Promoted: How rally co-drivers stay sharp in the winter

By the end of November, it's only usually the World Rally Championship that is in full swing, the majority of championships have died down for winter

Promoted: How rally co-drivers stay sharp in the winter

But Jack Morton is an eager co-driver with his eyes on reaching the top of the sport. For him, sitting back and relaxing isn't good enough, so for budding young navigators, it's necessary to look for something to keep the competitive juices flowing and their instructions sharp.

The 23-year-old's answer to this is a single-venue circuit rally, the Neil Howard Stages at Oulton Park.

It's the opening round of the Motorsport News Circuit Rally Championship, and with well over £1,000,000 in machinery split across the top 10, it's a competitive field and one that can't be approached with complacency.

Morton partnered John Stone in his new Ford Fiesta RS WRC. The main challenge of a single venue event on a circuit is splits.

To send the cars in different directions around stages, they will reach a junction - or split. They will go left twice and right once or vice versa depending on the stage.

If you go the wrong way at one of these splits, a massive time penalty is accrued and any chance of a good result is pretty much through.

"Some people get complacent because they thing 'it's a single-venue rally or a circuit, how hard can it be?'," says Hexham-based Morton.

"On some of these events like Oulton Park, there's multiple splits.

"If you're not really concentrating and you're just having a ride, you can forget what you should be doing at the split.

"One car followed us to finish the stage when he should go the other way last month. It's easily done.

"Obviously there's difficulties with pacenotes and pacenote events, but you have to be massively on the ball on a circuit rally.

"If you go the wrong way at a split your chance of a good result is over. "You should be concentrating as much if not more on a single venue.

"You're looking down at the map and up at the splits, making sure you get everything right.

"A stage rally is very complicated but on the stage your job is to keep your place and just read the notes, you don't even have to look up."

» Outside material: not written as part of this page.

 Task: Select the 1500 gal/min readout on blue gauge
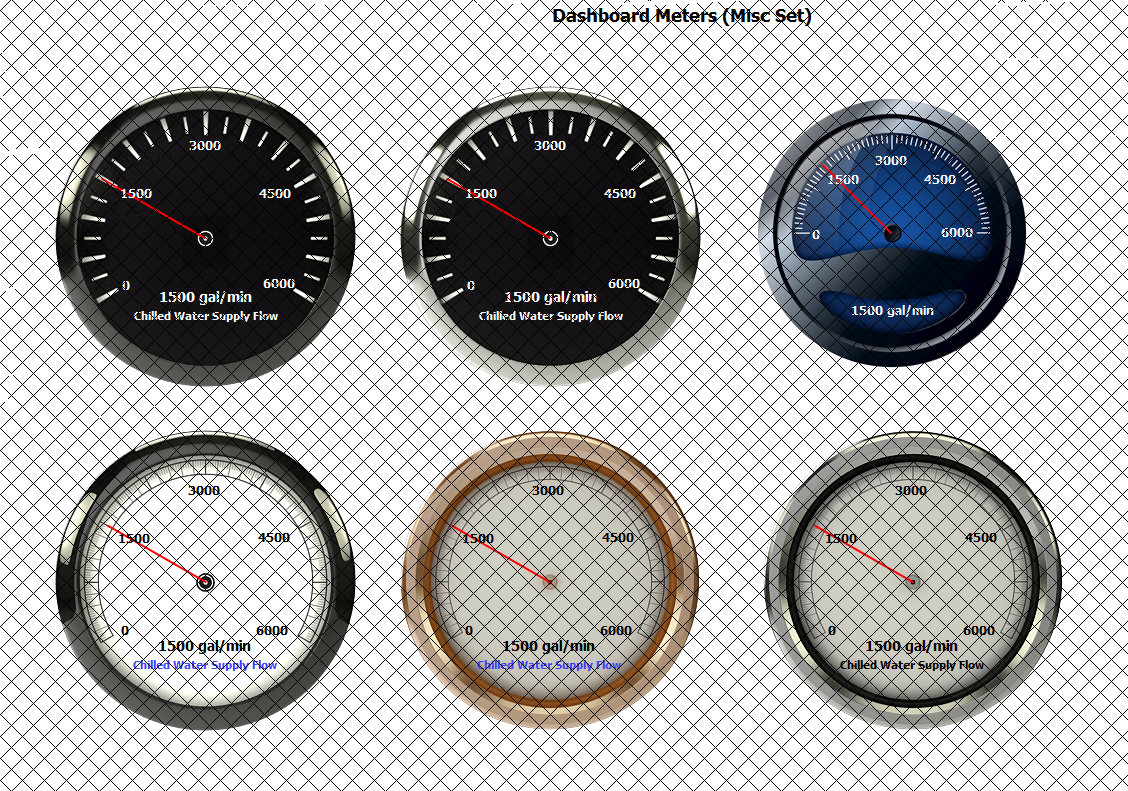pos(892,310)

Morton has a wealth of experience despite his age, including being invited to join the MSA's co-driver academy after a phone call from the legendary Nicky Grist.

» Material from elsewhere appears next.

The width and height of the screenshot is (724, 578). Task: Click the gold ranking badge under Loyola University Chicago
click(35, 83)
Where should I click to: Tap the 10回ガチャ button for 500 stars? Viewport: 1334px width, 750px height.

Competing as he did with Stone on the event came with a number of challenges in the new car.

"With it being a new car, it's a bit tricky with fuel," says Morton, with co-driver's being responsible for the juice in the car. "You need to know what it uses on stage.

"Obviously there's no road miles, but you still have to be vigilant.

"You have to find that information on the computer inside which takes a bit of learning." And it's not just the practicalities of the car to look after.

"The car has a lot more grunt than perhaps John has been used to. He's a driver who does need pushing on a bit, not over the top, but I'm not afraid to push him on and sometimes it's needed.

"It's a confidence thing really. It's a fine line between being over the top and distracting and being encouraging to get the best out of the car.

"You don't want to be telling him how to drive the car, but sometimes drivers need to know they can go a bit quicker in places."

Singe-venue events are a great place to stay tip top, and as Morton points out they are a lot more difficult than perhaps they appear.

Even those destined for greater things in the sport can learn from them. It's so beneficial that Morton will be out in the Fiesta again this weekend at the NHMC Stages at Cadwell Park.